:: ЦЕЛЬ ЗАДАНИЯ ::
Продолжите отрывок воспоминаний о Шуленбурге и о поисках собаки для сэра Стаффорда Криппса, начав сразу после его последней фразы.

:: ИСХОДНЫЙ ОТРЫВОК ::
··········

В тот день, когда посол Того отбыл в Токио, где позже был назначен на должность министра иностранных дел, я прямо на вокзальном перроне спросил Шуленбурга, не считает ли он возможным сейчас вернуть имя Того вместо Хобо. Шуленбург посчитал, что вернуть можно, и предположил, что все будет в порядке, если только я не буду об этом всем рассказывать.

Несколько лет спустя, когда сэр Стаффорд Криппс приехал в Москву в качестве британского посла, он попросил меня помочь найти ему полицейскую собаку. Я опросил давно знакомых мне любителей собак, и мне обещали предложить нескольких на выбор. Через пару дней мне уже подобрали целую компанию эрдельтерьеров.

— Я же сказал, что сэр Стаффорд хочет иметь полицейскую собаку, — напомнил я.

··········

Несколько записей:
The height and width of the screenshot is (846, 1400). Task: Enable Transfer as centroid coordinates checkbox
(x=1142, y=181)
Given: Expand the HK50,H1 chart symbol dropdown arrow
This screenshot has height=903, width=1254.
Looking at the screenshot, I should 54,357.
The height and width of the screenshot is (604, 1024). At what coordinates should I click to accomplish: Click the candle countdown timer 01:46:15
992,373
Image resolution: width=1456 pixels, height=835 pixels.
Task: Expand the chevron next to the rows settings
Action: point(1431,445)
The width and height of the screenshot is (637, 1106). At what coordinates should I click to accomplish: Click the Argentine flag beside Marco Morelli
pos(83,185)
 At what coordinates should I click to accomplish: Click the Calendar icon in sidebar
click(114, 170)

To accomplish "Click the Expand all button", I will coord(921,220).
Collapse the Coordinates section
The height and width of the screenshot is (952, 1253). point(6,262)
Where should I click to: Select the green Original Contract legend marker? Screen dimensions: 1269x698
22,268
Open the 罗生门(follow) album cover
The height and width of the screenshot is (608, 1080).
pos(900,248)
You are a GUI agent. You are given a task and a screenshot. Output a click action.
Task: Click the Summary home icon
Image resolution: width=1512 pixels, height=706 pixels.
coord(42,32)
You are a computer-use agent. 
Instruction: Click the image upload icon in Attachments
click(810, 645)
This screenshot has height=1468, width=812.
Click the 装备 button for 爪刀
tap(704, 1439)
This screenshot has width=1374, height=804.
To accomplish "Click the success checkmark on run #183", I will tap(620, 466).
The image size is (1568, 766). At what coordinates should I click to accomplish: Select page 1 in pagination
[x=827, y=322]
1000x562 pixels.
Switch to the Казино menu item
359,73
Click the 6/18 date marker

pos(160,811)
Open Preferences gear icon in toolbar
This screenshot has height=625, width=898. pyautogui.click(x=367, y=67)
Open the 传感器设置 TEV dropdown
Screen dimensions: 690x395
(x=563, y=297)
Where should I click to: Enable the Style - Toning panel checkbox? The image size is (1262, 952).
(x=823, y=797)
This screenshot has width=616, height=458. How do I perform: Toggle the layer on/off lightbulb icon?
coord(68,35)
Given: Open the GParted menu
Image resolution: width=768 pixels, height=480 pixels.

··········

:: ОТВЕТ К ЗАДАНИЮ ::
— Так они и есть полицейские собаки, — ответили мне, — и, черт возьми, отличные. То, что это не немецкие овчарки, совсем не означает, что они не могут быть полицейскими собаками. И, кроме того, нам трудно поверить, что сэр Стаффорд хотел бы иметь немецкую полицейскую собаку, находясь в состоянии войны с Гитлером.

Сэру Стаффорду аргументы понравились, и он взял одного из эрделей. Он назвал его Джо, и никто ничего не сказал по этому поводу. Тогда он был послом, а я третьим секретарем.

В конечном счете, когда немцы напали на Россию и нас вывезли из Москвы, я оставил Того. Я подумал, что, может, немцам понравится японский спаниель. Но немцы так и не вступили в столицу, и я до сих не знаю, что произошло со спаниелем. Старый граф Шуленбург был повешен за участие в заговоре с целью свержения Гитлера в 1944 году, а посол Того умер в токийской тюрьме в 1950 году, приговоренный как военный преступник, к длительному тюремному заключению. Георгий мирно умер от старости в своем доме неподалеку от Москвы.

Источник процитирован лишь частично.